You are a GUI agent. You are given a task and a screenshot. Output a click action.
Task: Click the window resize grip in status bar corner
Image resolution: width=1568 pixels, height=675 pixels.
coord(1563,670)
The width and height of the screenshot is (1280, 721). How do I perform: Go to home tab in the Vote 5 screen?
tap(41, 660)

****************

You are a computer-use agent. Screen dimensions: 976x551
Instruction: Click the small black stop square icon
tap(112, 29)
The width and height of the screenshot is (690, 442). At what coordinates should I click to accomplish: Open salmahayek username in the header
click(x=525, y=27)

****************

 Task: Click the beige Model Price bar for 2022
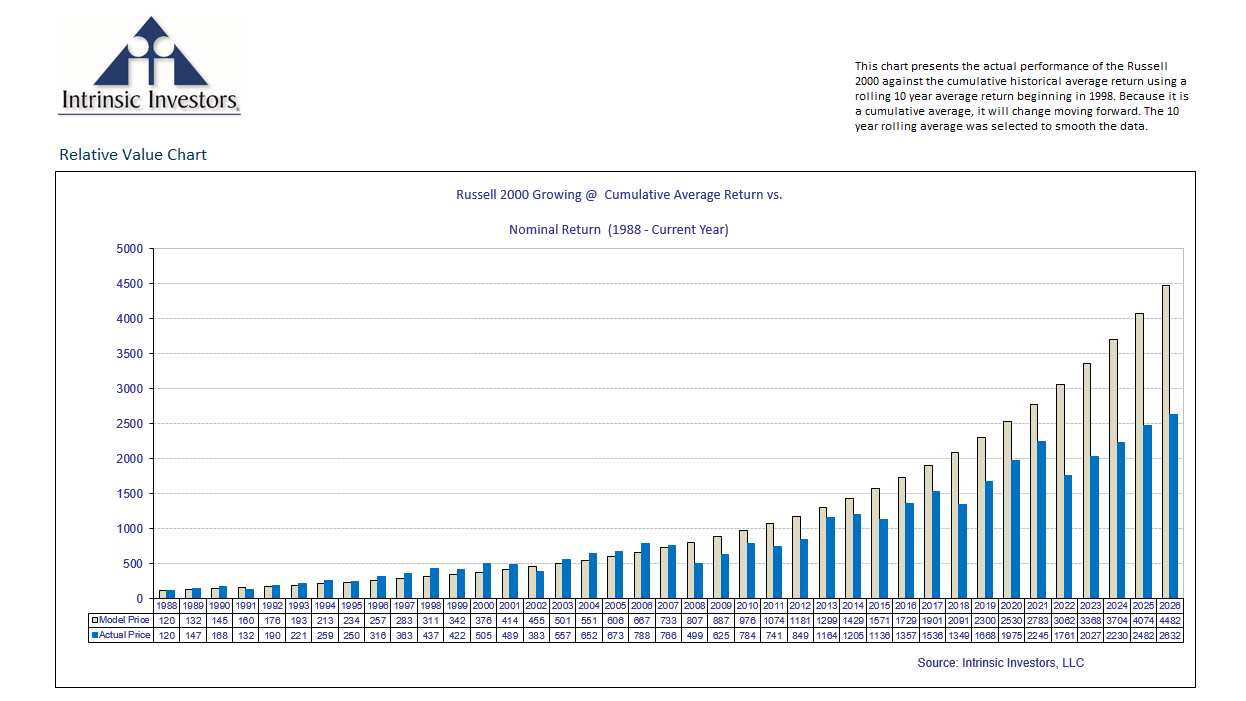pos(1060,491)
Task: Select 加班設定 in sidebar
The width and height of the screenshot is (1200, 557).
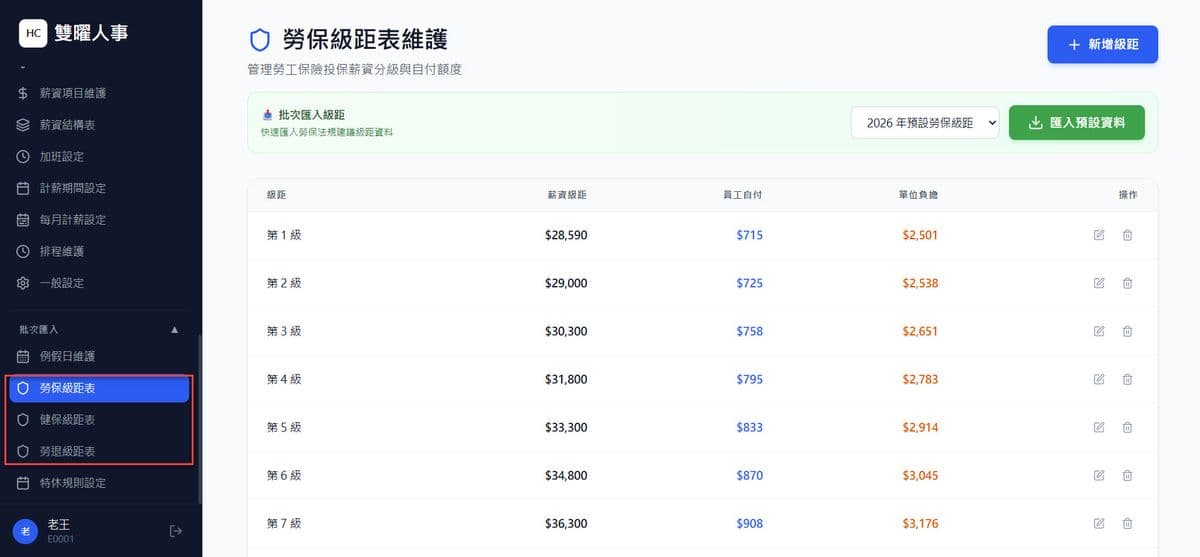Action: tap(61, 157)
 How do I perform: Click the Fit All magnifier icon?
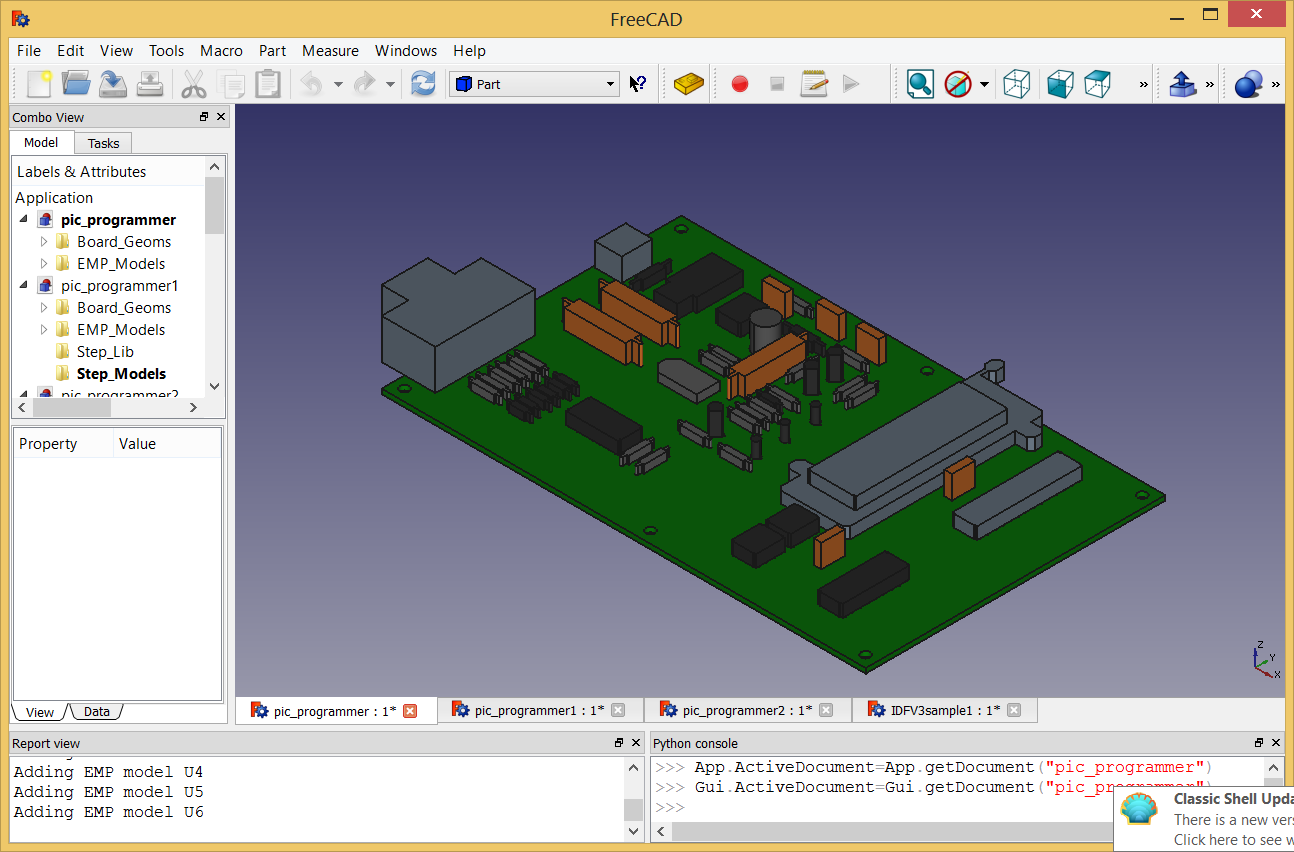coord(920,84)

****************

__WHAT IS BEING ASKED__:
Pick out every line above that contains the string "icon". Case counts.

__SOLVED EXERCISE__:
Instruction: Click the small black stop square icon
 How do I perform: Click the Fit All magnifier icon?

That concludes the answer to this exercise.